* [WHAT YOU HAVE TO DO]: Note the line where "Image resolution: width=382" appears in the data below; write it out exactly, along with every line that comes after it to the end.
Start of PROVIDED ENTRIES
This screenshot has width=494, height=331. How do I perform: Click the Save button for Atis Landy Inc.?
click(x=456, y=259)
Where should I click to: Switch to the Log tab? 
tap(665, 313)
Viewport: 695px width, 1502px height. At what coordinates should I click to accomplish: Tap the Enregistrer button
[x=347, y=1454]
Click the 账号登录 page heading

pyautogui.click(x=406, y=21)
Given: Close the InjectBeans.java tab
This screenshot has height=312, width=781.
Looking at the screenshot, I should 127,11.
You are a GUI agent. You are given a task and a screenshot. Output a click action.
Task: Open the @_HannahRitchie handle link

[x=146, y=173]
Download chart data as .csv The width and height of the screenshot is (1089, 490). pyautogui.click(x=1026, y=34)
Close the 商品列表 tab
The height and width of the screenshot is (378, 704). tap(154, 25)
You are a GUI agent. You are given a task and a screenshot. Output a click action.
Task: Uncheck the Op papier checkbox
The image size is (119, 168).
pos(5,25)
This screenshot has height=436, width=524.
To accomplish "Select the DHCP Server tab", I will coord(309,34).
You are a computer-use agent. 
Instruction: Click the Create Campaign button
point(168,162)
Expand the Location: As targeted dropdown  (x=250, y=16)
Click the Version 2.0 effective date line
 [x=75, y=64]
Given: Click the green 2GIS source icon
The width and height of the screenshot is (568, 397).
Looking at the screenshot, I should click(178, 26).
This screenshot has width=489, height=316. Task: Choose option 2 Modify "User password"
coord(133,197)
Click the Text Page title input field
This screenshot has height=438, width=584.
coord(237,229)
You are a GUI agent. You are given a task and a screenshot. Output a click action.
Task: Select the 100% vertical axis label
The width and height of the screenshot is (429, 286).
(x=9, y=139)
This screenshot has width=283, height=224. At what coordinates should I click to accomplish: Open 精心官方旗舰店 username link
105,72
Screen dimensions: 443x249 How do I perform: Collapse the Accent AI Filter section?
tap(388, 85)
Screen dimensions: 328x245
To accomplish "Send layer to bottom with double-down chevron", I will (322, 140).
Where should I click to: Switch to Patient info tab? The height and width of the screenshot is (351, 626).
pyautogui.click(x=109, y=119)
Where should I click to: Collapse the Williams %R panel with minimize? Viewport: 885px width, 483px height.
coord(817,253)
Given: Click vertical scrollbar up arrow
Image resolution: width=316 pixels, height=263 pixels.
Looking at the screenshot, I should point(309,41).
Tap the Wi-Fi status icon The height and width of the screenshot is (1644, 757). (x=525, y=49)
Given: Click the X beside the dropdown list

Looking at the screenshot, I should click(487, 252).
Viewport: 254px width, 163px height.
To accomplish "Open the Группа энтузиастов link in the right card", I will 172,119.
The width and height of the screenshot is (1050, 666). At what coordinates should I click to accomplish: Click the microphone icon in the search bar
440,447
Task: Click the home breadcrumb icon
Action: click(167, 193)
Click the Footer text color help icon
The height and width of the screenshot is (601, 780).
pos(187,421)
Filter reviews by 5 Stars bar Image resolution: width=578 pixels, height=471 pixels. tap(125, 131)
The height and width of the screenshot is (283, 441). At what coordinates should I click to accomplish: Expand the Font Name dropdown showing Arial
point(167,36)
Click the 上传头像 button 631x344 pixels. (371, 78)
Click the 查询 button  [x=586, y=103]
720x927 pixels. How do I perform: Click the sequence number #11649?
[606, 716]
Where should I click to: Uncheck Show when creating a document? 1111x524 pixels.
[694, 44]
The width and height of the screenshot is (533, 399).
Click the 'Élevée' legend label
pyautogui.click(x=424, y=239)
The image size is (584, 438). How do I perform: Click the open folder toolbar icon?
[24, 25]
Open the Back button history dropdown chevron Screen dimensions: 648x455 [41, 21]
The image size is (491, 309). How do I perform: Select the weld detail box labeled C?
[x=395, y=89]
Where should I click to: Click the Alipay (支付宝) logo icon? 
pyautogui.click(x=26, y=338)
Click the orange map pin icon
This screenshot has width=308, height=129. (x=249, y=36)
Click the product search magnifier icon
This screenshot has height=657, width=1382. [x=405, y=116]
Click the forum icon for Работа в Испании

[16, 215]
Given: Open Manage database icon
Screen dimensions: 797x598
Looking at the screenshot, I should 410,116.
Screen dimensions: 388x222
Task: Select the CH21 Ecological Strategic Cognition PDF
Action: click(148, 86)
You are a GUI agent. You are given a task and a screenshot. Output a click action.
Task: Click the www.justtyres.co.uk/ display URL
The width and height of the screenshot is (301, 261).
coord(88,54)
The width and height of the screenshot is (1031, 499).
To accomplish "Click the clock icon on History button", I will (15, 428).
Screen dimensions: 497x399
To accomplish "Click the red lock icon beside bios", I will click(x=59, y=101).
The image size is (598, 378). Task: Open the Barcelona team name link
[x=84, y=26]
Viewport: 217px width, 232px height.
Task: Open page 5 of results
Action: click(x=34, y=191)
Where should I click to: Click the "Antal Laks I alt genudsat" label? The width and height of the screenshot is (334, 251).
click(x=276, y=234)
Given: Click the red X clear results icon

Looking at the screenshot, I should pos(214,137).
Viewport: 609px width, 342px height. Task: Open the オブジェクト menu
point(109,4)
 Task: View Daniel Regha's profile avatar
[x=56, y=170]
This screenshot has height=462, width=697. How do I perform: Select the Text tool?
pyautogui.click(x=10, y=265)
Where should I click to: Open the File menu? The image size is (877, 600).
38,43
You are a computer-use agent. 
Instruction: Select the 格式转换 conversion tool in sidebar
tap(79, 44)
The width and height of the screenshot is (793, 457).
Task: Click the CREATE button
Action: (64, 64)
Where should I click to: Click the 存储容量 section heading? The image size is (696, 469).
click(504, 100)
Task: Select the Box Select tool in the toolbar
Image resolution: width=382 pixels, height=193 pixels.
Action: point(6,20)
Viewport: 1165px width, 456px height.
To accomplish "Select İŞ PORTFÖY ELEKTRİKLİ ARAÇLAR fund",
End of PROVIDED ENTRIES
* [ANSWER BOX]:
Image resolution: width=382 pixels, height=193 pixels.
Action: point(6,20)
Viewport: 1165px width, 456px height.
To accomplish "Select İŞ PORTFÖY ELEKTRİKLİ ARAÇLAR fund",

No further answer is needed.